Interestingly, Poland attracted followers both of the rightist party and the leftist party, believers and non-believers. So, on the one hand, there was Wolfgang Templin – the former Marxist and Trotskyite who became an informer for Stasi for even for two years, but broke cooperation with secret police he unmasked himself publicly in 1975. Whereas on the other hand one can point to such people as a pastor and evangelical theologian Markus Meckel or Ludwig and Heimgard Mehlhornow – ardent believers.

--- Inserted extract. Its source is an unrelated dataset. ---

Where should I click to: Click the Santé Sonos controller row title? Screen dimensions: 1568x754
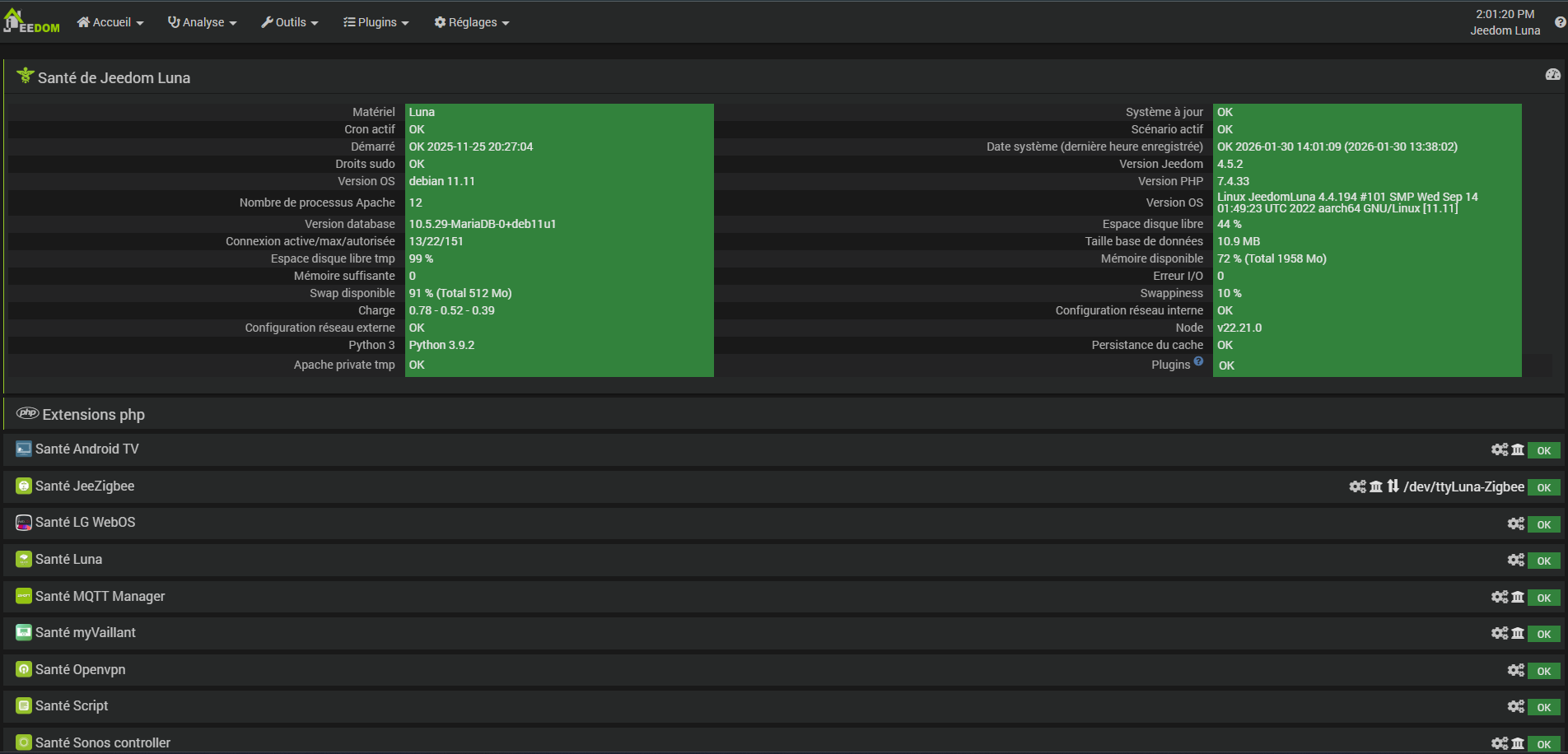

An important role in impressing on them with Polishness was played by our culture, for example, a pastor and a dissident Eckart Hubener said: ‘Miłosz freed me from fear’. What had a more influence on their attitudes was steadfastness of the Polish Catholic Church, especially, of the primate Wyszyński. Some eastern-German evangelists took an active part in the action Repentance Sign, for example, when arriving at Auschwitz and working for the sake of Polish-German and Catholic-Protestant reconciliations.
A new chapter began with the election of John Paul II and establishing ‘Solidarity’ movement. At that time the Polish opposition became the basic point of reference for dissidents’ movements in all countries of real socialism, also in NRD. In the eastern-German society, intimidated and strongly infiltrated by agents of Stasi, the opposition was rachitic and was expressed not so much in political activity, but in cultural resistance and refusal of getting engaged in public activity, which made the system confidential. German liaisons smuggled illegal literature from Poland, than duplicators. Although they were permanently observed by special services, in NRD secret police did not manage to gain the most important information about common meetings dissidents in Poland.
At the times of Solidarity official propaganda of NRD presented Poles as a nation which is still on strike, because it is lazy. The main characters of the book by Robert Żurek presented themselves in this black legend, saying what the situation really looks like in our country.
After the collapse of communism, most of the thirteen interlocutors of the Polish historian began to participate actively in the public life of united Germany. They remained ambassadors of Polishness, still explaining their compatriots our point of view and presenting them our sensitivity. It is only shame that there are very few such people. Especially that we should remember about them and remind about their roles. Such function is surely fulfilled by the book by Robert Żurek. This is a pioneer work because nobody has still written about this scarcely-known fragment of the Polish-German relations. Therefore it is worth reading.